Three weeks later, Watson gave Kubrick his first story treatment, and concluded his work on A.I. in May 1991 with another treatment of 90 pages. Gigolo Joe was originally conceived as a G.I. mecha, but Watson suggested changing him to a male prostitute. Kubrick joked, "I guess we lost the kiddie market." Meanwhile, Kubrick dropped A.I. to work on a film adaptation of Wartime Lies, feeling computer animation was not advanced enough to create the David character. After the release of Spielberg's Jurassic Park, with its innovative CGI, it was announced in November 1993 that production of A.I. would begin in 1994. Dennis Muren and Ned Gorman, who worked on Jurassic Park, became visual effects supervisors, but Kubrick was displeased with their previsualization, and with the expense of hiring Industrial Light & Magic (ILM) and Stan Winston Studio.

"Stanley [Kubrick] showed Steven [Spielberg] 650 drawings which he had, and the script and the story, everything.
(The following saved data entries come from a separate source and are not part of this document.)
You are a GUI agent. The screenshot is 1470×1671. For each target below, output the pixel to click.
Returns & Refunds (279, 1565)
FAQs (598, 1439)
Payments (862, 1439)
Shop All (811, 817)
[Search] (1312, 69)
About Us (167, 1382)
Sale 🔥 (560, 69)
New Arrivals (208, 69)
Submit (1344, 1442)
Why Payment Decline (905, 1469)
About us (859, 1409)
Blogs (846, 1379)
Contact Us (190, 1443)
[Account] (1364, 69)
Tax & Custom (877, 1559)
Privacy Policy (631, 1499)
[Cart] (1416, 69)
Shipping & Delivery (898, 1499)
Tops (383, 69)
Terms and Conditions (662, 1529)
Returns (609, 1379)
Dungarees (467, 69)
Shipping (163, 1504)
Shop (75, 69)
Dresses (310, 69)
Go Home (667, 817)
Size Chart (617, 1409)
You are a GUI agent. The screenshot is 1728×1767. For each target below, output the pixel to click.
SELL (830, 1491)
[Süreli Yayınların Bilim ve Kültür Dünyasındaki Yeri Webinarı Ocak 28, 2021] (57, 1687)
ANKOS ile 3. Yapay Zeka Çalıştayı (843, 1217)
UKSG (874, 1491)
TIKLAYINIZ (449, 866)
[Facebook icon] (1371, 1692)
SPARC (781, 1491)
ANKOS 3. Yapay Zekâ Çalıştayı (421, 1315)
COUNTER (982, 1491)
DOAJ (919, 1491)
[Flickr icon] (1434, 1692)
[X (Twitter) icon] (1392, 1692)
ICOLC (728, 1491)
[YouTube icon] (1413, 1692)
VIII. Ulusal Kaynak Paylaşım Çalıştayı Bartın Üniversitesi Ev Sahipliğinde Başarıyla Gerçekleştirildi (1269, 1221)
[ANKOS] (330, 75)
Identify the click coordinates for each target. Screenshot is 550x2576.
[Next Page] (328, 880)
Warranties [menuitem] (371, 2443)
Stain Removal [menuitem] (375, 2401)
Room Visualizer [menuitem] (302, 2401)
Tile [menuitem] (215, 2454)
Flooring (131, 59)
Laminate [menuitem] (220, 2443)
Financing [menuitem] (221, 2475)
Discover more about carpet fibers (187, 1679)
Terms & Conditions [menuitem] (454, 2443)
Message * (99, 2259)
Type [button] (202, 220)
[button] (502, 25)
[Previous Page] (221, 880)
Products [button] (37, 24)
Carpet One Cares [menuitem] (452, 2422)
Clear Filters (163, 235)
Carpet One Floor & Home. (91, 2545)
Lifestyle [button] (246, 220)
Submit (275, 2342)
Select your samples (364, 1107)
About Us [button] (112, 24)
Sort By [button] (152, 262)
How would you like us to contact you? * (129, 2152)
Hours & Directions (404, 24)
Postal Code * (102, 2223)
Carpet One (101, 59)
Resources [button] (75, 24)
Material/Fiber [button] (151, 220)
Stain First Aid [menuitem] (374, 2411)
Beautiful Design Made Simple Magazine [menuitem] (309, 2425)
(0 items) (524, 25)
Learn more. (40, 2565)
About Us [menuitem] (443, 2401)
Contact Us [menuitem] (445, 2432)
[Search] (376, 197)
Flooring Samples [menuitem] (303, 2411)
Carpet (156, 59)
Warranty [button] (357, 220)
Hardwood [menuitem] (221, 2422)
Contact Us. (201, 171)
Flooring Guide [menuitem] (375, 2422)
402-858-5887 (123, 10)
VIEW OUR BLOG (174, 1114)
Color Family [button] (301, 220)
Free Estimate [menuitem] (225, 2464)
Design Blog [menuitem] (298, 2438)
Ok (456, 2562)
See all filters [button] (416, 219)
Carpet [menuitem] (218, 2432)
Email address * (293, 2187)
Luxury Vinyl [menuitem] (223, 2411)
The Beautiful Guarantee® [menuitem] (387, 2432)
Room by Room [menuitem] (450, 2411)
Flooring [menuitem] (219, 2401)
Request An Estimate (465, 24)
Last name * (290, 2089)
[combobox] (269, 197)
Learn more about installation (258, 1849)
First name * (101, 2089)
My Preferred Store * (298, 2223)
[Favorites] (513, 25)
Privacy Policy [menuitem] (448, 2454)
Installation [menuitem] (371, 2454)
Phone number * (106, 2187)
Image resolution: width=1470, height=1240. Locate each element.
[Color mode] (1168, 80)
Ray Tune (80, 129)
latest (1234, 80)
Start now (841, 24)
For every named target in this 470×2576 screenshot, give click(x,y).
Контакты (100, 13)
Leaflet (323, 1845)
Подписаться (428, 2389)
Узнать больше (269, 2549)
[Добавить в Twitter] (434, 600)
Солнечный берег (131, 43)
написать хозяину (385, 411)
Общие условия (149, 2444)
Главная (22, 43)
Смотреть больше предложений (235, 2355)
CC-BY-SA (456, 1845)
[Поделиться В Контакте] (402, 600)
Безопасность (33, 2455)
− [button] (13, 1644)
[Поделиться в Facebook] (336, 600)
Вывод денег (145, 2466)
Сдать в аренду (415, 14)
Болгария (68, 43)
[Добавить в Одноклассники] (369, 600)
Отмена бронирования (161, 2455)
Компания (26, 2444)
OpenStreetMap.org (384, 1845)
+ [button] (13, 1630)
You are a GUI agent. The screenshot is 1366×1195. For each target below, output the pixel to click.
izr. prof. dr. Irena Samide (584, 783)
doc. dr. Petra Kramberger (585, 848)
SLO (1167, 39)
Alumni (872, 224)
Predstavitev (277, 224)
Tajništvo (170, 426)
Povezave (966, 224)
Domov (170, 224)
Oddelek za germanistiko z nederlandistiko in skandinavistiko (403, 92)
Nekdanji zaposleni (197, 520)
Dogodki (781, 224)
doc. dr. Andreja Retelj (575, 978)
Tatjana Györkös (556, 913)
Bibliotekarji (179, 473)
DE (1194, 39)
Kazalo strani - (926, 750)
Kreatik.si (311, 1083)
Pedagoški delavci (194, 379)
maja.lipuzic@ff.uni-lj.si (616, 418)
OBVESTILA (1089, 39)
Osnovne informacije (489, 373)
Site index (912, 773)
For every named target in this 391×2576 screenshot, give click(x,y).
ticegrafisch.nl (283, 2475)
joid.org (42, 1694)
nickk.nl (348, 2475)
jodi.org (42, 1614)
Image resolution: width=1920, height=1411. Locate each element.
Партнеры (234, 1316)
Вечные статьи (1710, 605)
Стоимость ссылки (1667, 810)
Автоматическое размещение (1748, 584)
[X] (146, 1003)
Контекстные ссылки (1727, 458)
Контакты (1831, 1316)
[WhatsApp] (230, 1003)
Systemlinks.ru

Stanley said, 'Look, why don't you direct it and I'll produce it.' Steven was almost in shock."
— – Producer Jan Harlan, on Spielberg's first meeting with Kubrick about A.I.

Kubrick asked Sara Maitland to give the film mythic resonance. She recalls "He never referred to the film as 'A.I.'; he always called it 'Pinocchio.'" Kubrick's version ended the same way Spielberg's does, with advanced mechas reviving Monica, but only for a day.

===Pre-production===
In early 1994, the film was in pre-production with Christopher "Fangorn" Baker as concept artist and Sara Maitland assisting on the story, which gave it "a feminist fairy-tale focus". Maitland said that Kubrick never referred to the film as A.I., but as Pinocchio. Chris Cunningham became the new visual effects supervisor. Some of his unproduced work for A.I. can be seen on the DVD The Work of Director Chris Cunningham.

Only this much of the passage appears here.